Por: Camila Moreira e Debora Simeão

Nos lugares onde haviam grafites agora existem paredes cinzas. A cidade de São Paulo sentiu, no início de 2017, os primeiros efeitos do programa “Cidade Linda”. A iniciativa criada na gestão de Fernando Haddad e posta em pratica pelo atual prefeito João Dória, apagou os murais localizados na Avenida 23 de maio, que chegavam a somam mais de 5,5 Km de extensão.

O ato causou polêmica e diversos artistas se manifestaram contra a medida, afirmando que é preciso valorizar o grafite como uma manifestação artística válida, além de acusarem Dória de ter acabado com uma das marcas turísticas da cidade. O repúdio aumentou quando o mural do grafiteiro Kobra, um dos mais famosos da cidade e que retratava a sociedade paulistana dos anos 20, foi inteiramente apagado.

“É como se eles quisessem apagar toda uma memória. O grafite demorou anos para conseguir seu espaço e agora tê-lo coberto dessa maneira, menospreza o caminho que esses artistas tiveram que percorrer e desvaloriza a arte produzida”, afirma Ana Paula de Melo, professora formada em artes visuais pela Unicamp.

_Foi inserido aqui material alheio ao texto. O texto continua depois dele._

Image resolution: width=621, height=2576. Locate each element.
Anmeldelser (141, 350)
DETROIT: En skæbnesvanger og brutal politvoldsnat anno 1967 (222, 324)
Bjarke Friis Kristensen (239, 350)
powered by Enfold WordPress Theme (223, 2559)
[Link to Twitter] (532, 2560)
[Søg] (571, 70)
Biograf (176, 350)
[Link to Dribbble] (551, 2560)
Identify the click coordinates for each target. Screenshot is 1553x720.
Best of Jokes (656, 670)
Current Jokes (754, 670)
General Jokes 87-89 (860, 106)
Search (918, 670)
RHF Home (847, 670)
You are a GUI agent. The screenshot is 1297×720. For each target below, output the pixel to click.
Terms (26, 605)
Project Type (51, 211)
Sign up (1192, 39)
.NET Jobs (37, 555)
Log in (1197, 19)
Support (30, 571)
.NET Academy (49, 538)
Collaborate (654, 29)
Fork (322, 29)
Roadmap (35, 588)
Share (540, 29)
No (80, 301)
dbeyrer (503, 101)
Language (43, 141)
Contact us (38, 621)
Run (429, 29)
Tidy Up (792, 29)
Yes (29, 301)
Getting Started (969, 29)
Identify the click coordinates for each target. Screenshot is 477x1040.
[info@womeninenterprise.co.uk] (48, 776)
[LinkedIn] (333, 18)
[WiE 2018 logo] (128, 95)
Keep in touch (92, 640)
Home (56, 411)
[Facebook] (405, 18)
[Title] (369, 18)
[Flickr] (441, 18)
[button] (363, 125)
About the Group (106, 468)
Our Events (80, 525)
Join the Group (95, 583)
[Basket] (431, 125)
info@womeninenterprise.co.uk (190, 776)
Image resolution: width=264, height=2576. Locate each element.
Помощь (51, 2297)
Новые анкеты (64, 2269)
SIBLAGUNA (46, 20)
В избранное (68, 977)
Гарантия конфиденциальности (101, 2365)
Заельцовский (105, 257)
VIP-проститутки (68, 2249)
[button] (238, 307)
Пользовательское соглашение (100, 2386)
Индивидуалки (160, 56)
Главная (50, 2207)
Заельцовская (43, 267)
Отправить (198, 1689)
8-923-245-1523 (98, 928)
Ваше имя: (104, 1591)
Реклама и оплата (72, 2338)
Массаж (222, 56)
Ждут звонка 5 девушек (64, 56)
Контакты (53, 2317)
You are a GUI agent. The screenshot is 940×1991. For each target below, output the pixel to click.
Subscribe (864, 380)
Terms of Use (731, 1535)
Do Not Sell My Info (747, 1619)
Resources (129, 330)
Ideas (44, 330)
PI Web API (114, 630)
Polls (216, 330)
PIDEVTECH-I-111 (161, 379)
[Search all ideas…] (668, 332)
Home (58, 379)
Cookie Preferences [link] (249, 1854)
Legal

Os grafites começaram a surgir na década de 80 como forma de protesto contra a ditadura militar. Seu precursor era Alex Vallauri que, junto com outros artistas anônimos, começou o que renderia a São Paulo o titulo de capital de arte de rua.
 
 Após manifestações contrárias ao acontecido com os murais, Dória falou sobre a criação de um grafitródromo, que seria um espaço reservado para os grafiteiros de toda a cidade expressarem sua arte. A construção ficaria no bairro da Mooca, zona leste de São Paulo.
 
 Ana Paula não vê a iniciativa com bons olhos: “Eu não sou a favor de ter um lugar específico para o grafite. O grafiteiro quando chega no espaço não tem um plano de trabalho, a criação vem de momento, com a inspiração e possibilidades oferecidas. Quando se especifica um lugar para criar, limita-se o artista” explica.


Texto produzido para trabalho universitário.